Continental se pourvoit en cassation à propos des licenciements de Clairoix

Vendredi 28 novembre 2014, par lohann // Continental

La cour d’appel d’Amiens avait invalidé le motif économique invoqué par le fabricant de pneumatiques allemand pour le licenciement de 683 salariés de son usine de Clairoix, dans l’Oise.

Le fabricant de pneumatiques allemand Continental a annoncé vendredi sa décision de se pourvoir en cassation après l’invalidation par la cour d’appel d’Amiens du motif économique pour le licenciement de 683 salariés de son usine de Clairoix, dans l’Oise. « Bien que Continental ait conscience qu’un nouvel épisode juridique constitue une épreuve pour l’ensemble des salariés concernés [...], elle a pris la décision de se pourvoir en cassation après s’être acquittée du versement de 29 millions d’euros d’indemnités, se conformant ainsi aux arrêts de la cour d’appel d’Amiens du 30 septembre », annonce le groupe dans un communiqué.

Le fabricant de pneumatiques regrette que la cour d’appel n’ait pas tenu compte d’« expertises économiques complémentaires » fournies par Continental. « Avec cinq ans de recul, ces expertises démontrent, sans conteste, que la crise de 2008-2009 préfigurait des mutations profondes et durables du marché de l’automobile qu’il était vital d’anticiper, pour sauvegarder la compétitivité de la division pneu, tourisme et camionnette (PLT) de l’entreprise », explique-t-il dans un communiqué.

« Les ventes sont portées par les marchés émergents [...] où Continental était peu implanté, alors que les manufacturiers de pneumatiques devaient suivre le déplacement géographique des constructeurs automobiles : il était donc urgent, pour Continental, de réagir et de réduire ses capacités de production en Europe de l’Ouest où, sa surcapacité, fin 2009, correspondait à l’équivalent de trois usines de Clairoix tournant à vide, sans espoir d’écouler cette production en Europe », explique Me Patrick Thiébart, avocat de Continental France, dans le communiqué.

La cour d’appel d’Amiens a confirmé en septembre trois points précédemment jugés : « l’absence de justification économique des licenciements au regard de la situation et des résultats d’ensemble du groupe, le non-respect de l’obligation de reclassement en amont des licenciements, ainsi que la responsabilité de la maison-mère, condamnée en tant que co-employeur à payer les dommages et intérêts ».

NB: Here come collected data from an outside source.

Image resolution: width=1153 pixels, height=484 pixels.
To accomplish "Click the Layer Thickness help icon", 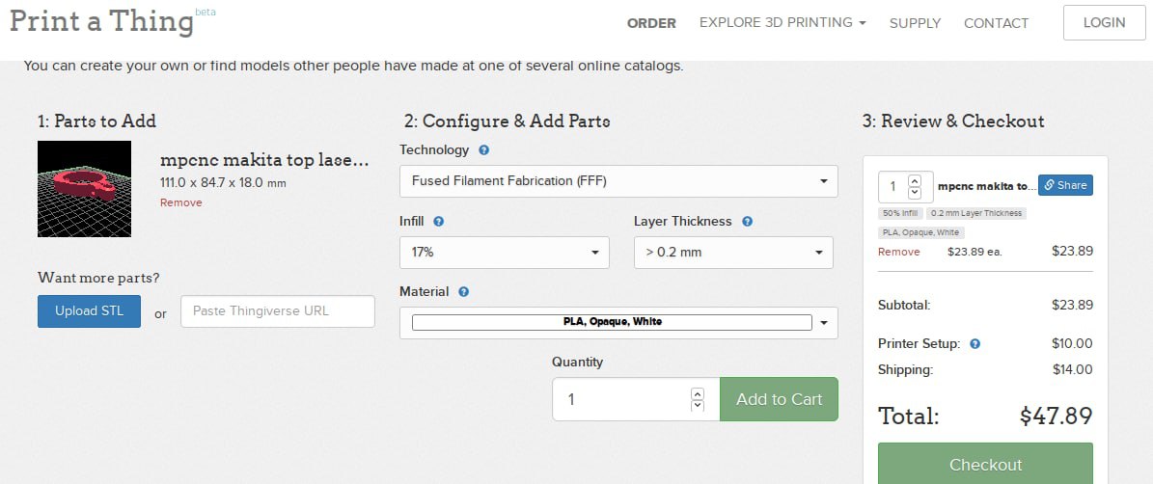I will pyautogui.click(x=747, y=221).
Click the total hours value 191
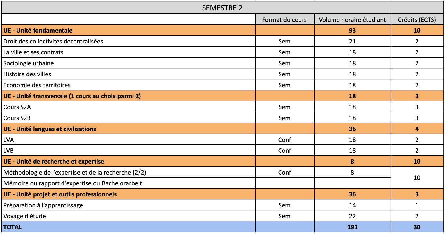 [x=352, y=227]
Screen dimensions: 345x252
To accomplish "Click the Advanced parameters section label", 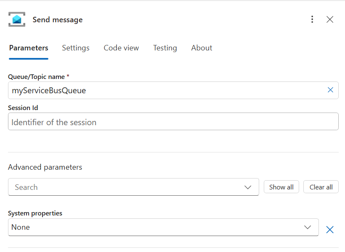I will [45, 167].
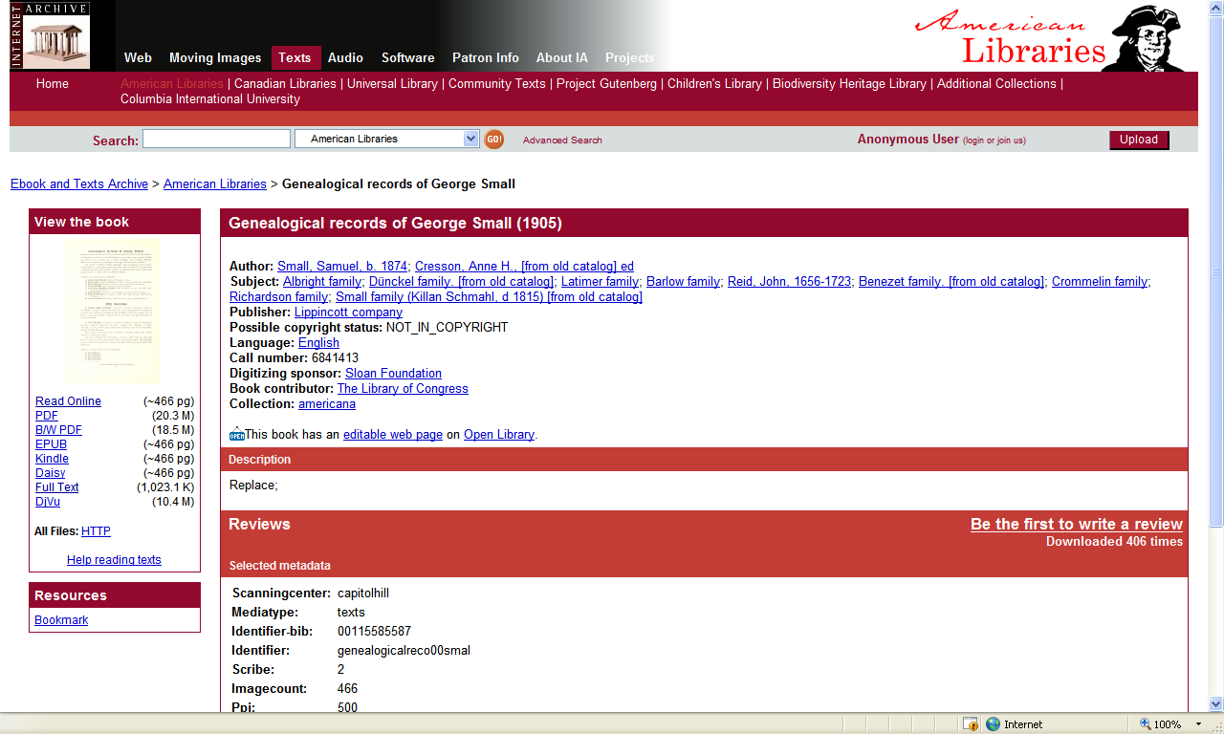The image size is (1224, 734).
Task: Open Advanced Search
Action: (562, 140)
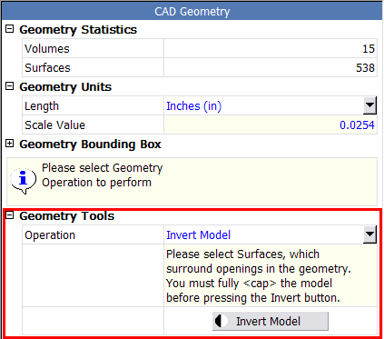Expand the Geometry Bounding Box section

coord(10,144)
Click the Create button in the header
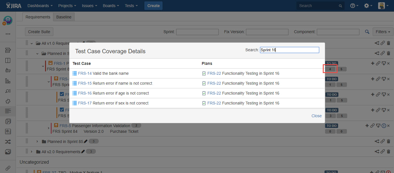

S’agissant des efforts de reclassement mis en œuvre, Continental souligne que « pas moins de 220 millions d’euros ont été investis dans le plan social et six millions dans la revitalisation ». « Cette dernière a d’ailleurs permis de créer un nombre d’emplois supérieur à ceux que la fermeture de l’usine de Clairoix a supprimé, soit plus de 1 200 emplois (926 ont déjà été créés, les emplois validés restants seront créés avant le 30 avril 2015) », ajoute Continental.